#### Problem
Identify and pull out each line of the entries in which "arrow" occurs.

#### Raw data
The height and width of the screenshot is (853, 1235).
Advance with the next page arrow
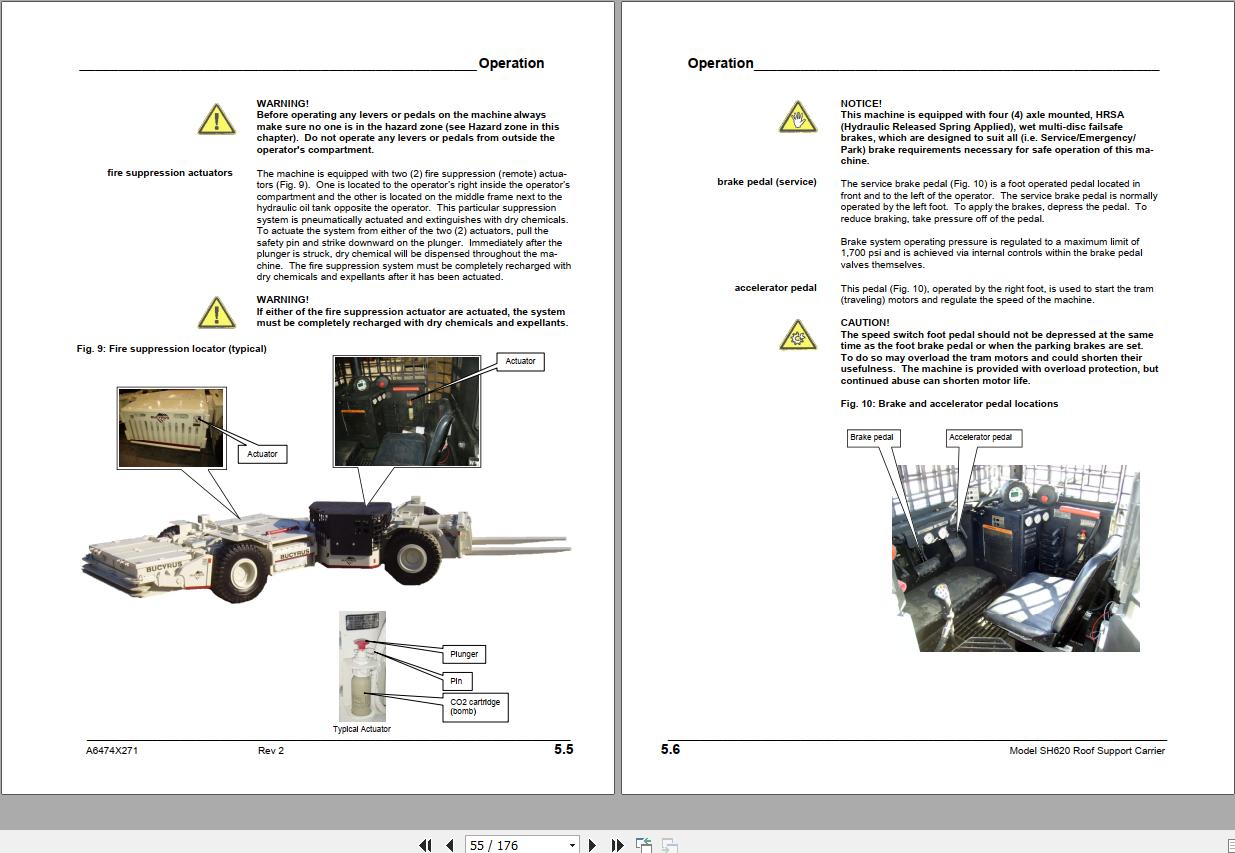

--

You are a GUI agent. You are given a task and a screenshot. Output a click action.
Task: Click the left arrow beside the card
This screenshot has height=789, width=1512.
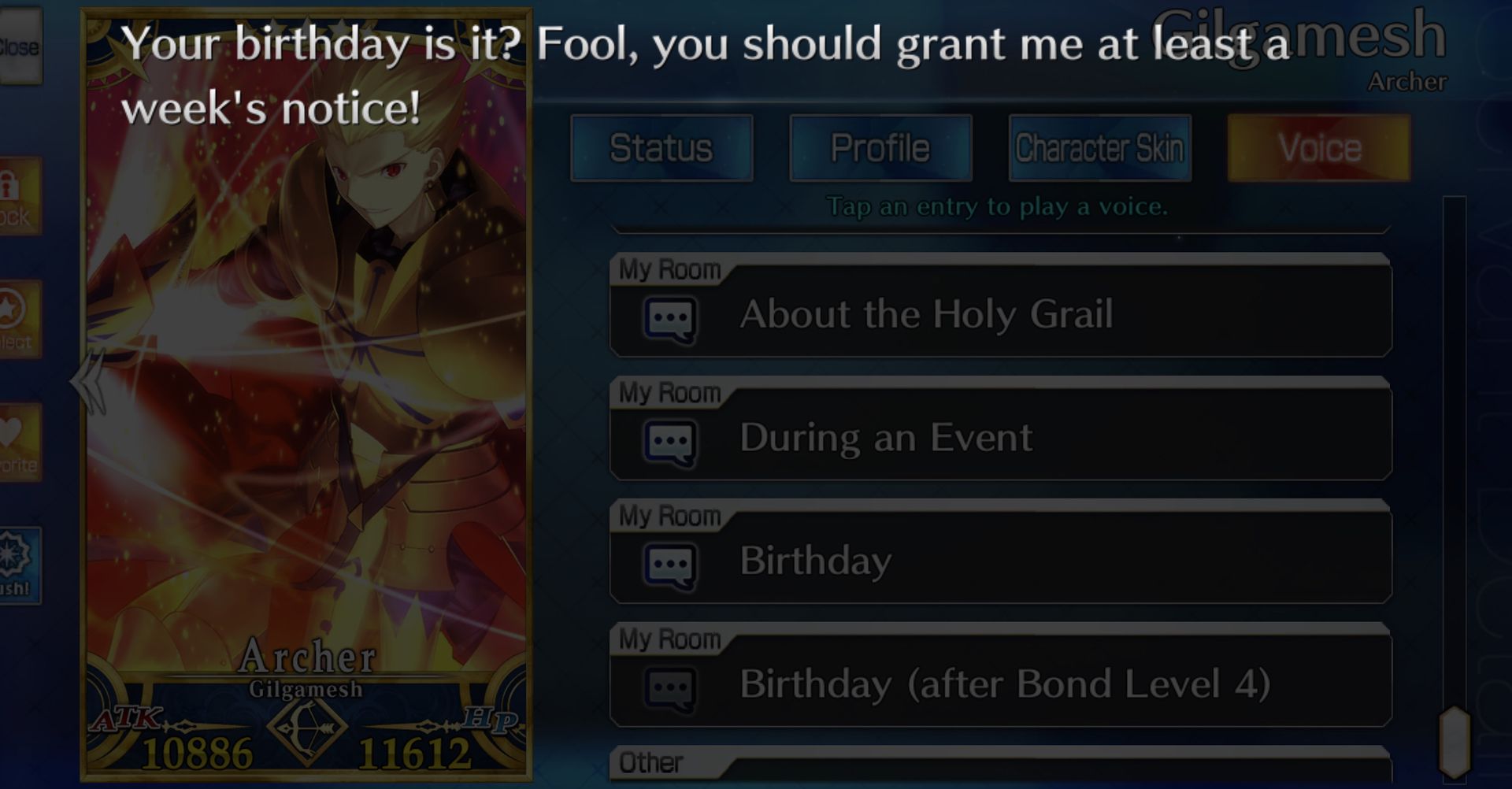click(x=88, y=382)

#### Solved exercise
Advance with the next page arrow
Task: Click the left arrow beside the card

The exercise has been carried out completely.